• EXERCISE BRIEF
Reproduce the material from the line with "You are a computer-use agent. Viewport: 1471px" to the line with "coord(1426,357)", renaming "chevron" to "dropdown arrow" and keeping everything else unchanged.

Saved dataset items:
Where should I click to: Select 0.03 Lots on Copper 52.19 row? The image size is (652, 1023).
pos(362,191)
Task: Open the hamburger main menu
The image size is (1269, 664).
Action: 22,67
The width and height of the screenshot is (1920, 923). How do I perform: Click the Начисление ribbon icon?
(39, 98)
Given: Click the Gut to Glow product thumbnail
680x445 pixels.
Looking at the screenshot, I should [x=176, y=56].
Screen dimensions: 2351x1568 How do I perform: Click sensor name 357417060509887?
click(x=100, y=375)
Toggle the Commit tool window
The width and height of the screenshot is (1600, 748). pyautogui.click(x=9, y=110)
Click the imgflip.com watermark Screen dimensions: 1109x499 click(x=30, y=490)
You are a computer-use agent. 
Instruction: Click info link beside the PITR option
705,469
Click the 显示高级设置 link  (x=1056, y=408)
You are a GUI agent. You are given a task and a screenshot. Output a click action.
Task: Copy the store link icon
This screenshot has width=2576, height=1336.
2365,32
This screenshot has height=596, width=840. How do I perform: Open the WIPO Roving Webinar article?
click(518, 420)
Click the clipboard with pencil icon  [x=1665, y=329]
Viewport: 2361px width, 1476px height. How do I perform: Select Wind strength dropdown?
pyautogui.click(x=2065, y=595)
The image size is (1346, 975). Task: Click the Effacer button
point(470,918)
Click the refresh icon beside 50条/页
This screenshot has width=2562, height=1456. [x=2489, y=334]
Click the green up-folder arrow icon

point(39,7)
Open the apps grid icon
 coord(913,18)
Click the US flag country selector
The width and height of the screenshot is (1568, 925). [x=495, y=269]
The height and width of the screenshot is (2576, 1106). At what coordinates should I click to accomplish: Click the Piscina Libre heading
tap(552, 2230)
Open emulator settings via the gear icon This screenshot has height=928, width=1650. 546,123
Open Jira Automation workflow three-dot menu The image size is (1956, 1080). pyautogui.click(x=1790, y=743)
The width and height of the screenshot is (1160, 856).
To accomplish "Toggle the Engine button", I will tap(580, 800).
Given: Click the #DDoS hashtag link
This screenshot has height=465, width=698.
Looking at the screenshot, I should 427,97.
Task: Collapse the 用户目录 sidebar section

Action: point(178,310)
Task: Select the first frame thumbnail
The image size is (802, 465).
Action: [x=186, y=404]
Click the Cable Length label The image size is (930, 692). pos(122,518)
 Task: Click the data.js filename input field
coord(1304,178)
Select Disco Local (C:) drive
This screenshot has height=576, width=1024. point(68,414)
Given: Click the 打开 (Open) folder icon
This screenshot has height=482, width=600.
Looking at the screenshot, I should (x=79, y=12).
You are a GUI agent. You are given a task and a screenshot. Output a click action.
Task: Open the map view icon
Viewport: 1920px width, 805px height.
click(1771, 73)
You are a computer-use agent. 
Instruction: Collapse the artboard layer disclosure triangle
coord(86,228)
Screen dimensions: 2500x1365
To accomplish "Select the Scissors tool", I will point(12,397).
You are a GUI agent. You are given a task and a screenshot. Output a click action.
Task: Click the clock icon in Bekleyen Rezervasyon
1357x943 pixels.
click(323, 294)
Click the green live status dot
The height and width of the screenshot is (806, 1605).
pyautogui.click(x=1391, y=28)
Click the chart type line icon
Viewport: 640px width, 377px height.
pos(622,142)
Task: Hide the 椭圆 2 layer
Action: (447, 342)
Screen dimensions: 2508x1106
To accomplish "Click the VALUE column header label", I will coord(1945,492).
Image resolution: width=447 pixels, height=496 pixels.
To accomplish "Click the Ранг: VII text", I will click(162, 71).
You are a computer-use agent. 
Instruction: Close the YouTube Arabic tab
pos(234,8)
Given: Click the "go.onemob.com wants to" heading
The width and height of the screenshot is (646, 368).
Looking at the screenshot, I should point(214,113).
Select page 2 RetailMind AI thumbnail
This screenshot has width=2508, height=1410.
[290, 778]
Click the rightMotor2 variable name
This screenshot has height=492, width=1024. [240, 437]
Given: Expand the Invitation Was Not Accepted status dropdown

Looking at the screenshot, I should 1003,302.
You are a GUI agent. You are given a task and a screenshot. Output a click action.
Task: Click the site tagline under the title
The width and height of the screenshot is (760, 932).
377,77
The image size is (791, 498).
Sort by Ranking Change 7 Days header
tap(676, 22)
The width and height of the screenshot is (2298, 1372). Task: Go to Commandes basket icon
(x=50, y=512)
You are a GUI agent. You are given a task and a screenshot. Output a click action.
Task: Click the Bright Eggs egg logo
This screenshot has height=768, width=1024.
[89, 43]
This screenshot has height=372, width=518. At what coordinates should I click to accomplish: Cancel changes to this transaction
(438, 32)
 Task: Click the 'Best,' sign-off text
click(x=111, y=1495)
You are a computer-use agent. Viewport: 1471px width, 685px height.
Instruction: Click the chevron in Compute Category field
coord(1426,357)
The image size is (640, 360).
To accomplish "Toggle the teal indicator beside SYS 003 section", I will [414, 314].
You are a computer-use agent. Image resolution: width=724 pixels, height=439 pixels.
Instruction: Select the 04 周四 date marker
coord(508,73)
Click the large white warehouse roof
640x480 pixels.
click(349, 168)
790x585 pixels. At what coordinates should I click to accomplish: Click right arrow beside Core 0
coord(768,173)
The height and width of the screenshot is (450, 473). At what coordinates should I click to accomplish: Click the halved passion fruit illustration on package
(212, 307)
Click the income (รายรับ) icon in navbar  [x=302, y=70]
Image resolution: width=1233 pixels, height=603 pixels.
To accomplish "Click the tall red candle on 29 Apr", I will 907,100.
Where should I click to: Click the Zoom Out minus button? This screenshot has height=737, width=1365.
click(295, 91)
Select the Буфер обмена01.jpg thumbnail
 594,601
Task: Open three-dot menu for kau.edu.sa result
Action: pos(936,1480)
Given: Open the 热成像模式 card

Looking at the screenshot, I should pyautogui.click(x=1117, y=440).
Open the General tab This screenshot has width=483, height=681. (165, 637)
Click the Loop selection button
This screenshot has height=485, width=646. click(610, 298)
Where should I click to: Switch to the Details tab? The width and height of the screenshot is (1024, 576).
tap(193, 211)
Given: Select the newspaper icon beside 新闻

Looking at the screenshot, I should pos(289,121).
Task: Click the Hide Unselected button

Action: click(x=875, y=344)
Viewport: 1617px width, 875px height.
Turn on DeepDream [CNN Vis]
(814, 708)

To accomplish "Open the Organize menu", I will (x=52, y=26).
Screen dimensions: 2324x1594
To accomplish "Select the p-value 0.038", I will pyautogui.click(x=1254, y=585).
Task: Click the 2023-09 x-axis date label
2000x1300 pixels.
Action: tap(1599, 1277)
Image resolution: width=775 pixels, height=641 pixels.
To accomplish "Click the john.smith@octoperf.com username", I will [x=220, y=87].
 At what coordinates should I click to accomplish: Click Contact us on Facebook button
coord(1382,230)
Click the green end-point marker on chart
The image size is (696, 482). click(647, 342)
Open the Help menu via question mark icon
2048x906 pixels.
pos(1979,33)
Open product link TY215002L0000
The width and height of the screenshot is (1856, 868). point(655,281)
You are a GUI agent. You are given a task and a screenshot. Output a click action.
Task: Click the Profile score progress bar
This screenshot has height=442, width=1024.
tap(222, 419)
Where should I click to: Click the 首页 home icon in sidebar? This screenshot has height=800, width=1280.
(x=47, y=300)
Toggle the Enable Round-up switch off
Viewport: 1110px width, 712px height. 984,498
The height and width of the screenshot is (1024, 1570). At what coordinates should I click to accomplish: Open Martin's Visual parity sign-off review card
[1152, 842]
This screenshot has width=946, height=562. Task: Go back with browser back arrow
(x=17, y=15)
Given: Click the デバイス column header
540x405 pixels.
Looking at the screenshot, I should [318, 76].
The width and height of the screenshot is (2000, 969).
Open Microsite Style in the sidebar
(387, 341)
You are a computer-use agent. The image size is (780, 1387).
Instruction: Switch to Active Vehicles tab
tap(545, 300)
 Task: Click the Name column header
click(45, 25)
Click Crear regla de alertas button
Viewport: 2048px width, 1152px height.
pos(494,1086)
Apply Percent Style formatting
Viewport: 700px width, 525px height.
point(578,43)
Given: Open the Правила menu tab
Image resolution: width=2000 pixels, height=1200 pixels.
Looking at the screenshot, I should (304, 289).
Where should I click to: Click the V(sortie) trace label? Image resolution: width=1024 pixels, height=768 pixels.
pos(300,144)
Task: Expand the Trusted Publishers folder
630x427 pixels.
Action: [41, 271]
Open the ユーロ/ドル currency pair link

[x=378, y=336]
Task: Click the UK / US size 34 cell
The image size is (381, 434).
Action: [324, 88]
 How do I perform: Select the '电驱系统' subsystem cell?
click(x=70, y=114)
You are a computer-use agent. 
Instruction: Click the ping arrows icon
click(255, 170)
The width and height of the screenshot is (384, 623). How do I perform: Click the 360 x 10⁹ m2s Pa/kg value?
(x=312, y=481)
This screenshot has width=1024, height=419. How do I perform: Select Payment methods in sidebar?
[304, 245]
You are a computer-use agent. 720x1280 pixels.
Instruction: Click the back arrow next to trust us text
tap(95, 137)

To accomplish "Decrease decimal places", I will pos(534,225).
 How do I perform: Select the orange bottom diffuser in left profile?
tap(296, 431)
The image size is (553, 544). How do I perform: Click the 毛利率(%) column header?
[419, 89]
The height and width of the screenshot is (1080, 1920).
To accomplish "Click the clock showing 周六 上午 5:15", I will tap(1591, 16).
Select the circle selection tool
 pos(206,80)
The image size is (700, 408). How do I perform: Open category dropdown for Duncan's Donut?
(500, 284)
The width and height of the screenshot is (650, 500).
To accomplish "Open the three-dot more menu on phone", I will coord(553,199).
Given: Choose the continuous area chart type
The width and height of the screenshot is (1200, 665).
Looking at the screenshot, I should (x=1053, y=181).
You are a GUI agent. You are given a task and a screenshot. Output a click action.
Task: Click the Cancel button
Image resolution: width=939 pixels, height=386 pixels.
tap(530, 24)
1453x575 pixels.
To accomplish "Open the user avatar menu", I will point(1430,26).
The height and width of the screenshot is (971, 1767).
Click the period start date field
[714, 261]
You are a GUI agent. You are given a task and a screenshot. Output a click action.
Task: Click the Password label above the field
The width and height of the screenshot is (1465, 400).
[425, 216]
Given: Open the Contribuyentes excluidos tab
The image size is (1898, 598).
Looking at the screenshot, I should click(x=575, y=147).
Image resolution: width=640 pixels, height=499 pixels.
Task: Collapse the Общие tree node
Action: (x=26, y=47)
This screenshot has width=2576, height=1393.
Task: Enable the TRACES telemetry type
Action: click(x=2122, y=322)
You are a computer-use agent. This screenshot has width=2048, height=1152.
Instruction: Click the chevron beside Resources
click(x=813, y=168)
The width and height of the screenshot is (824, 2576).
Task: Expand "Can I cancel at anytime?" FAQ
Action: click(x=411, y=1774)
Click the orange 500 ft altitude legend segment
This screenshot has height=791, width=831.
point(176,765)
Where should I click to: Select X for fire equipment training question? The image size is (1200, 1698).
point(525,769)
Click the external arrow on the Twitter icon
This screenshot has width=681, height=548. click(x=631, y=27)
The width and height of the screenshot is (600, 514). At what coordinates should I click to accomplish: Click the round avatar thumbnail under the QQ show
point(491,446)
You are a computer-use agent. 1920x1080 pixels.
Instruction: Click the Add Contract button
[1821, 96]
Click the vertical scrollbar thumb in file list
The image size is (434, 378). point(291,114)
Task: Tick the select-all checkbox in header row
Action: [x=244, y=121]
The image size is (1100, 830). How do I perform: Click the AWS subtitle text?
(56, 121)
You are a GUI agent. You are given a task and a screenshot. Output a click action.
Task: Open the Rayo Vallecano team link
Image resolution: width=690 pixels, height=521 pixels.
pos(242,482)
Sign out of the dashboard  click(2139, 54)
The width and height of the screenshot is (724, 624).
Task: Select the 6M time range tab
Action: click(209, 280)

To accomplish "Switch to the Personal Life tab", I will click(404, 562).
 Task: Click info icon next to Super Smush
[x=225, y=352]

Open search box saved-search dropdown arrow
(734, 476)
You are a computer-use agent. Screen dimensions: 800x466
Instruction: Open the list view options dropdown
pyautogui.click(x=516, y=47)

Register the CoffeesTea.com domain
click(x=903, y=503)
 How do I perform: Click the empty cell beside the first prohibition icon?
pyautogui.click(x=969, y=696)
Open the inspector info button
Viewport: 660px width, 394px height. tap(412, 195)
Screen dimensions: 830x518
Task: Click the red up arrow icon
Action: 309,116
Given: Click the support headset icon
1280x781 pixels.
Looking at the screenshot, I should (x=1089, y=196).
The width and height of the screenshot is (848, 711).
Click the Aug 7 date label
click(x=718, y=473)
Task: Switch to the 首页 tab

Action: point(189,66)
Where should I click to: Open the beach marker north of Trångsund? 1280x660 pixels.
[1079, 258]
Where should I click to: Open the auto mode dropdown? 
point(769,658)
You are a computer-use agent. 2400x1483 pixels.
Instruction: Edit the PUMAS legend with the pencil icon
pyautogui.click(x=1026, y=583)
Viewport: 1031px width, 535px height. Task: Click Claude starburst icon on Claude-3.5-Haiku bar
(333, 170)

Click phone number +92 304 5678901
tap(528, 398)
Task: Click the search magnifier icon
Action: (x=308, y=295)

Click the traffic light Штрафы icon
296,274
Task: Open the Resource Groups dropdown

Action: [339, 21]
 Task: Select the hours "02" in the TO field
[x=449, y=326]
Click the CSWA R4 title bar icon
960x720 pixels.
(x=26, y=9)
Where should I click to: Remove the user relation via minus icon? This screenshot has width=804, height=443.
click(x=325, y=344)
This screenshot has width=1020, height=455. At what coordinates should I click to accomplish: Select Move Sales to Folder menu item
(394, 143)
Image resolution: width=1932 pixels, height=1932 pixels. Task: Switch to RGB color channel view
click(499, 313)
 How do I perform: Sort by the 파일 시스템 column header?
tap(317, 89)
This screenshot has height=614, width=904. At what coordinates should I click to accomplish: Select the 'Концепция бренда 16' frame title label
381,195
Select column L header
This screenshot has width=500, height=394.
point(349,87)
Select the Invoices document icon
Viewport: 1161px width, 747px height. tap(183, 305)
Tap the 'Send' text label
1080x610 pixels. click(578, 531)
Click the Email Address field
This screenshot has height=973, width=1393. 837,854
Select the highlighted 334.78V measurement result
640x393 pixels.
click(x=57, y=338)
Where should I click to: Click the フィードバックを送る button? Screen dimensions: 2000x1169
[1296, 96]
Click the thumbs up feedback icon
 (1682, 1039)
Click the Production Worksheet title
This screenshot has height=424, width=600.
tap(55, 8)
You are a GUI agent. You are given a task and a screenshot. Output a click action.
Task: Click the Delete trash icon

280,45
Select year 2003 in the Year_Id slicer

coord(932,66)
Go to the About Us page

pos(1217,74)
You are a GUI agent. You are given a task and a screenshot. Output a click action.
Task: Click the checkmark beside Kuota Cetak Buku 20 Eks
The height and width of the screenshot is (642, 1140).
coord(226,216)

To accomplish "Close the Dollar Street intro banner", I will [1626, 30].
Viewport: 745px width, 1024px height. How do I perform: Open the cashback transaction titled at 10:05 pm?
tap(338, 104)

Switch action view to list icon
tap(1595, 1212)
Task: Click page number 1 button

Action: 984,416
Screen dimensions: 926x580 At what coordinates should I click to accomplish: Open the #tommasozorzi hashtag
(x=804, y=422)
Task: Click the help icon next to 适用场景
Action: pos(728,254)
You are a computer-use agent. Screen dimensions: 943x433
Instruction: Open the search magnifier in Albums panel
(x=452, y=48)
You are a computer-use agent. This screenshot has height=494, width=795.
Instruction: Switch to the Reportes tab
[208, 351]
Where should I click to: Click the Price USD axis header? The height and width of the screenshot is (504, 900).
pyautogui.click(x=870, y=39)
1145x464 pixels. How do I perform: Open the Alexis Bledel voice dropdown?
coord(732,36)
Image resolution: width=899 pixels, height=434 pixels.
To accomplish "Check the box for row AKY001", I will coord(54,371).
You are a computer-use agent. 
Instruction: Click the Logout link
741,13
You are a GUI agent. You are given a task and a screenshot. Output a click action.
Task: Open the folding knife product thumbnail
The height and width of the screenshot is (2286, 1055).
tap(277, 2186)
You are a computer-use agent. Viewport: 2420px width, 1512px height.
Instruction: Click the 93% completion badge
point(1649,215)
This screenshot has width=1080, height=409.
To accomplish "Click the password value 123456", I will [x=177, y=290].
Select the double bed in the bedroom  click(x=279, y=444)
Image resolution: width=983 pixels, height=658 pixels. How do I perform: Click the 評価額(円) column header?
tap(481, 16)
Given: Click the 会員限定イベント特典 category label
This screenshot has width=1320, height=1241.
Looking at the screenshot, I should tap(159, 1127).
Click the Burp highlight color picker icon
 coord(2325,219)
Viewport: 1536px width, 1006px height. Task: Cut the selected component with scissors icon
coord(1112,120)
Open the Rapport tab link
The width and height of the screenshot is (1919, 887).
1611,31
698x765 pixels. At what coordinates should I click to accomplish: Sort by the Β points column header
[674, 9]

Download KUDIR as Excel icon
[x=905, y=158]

• EXERCISE RESULT
You are a computer-use agent. Viewport: 1471px width, 685px height.
Instruction: Click the dropdown arrow in Compute Category field
coord(1426,357)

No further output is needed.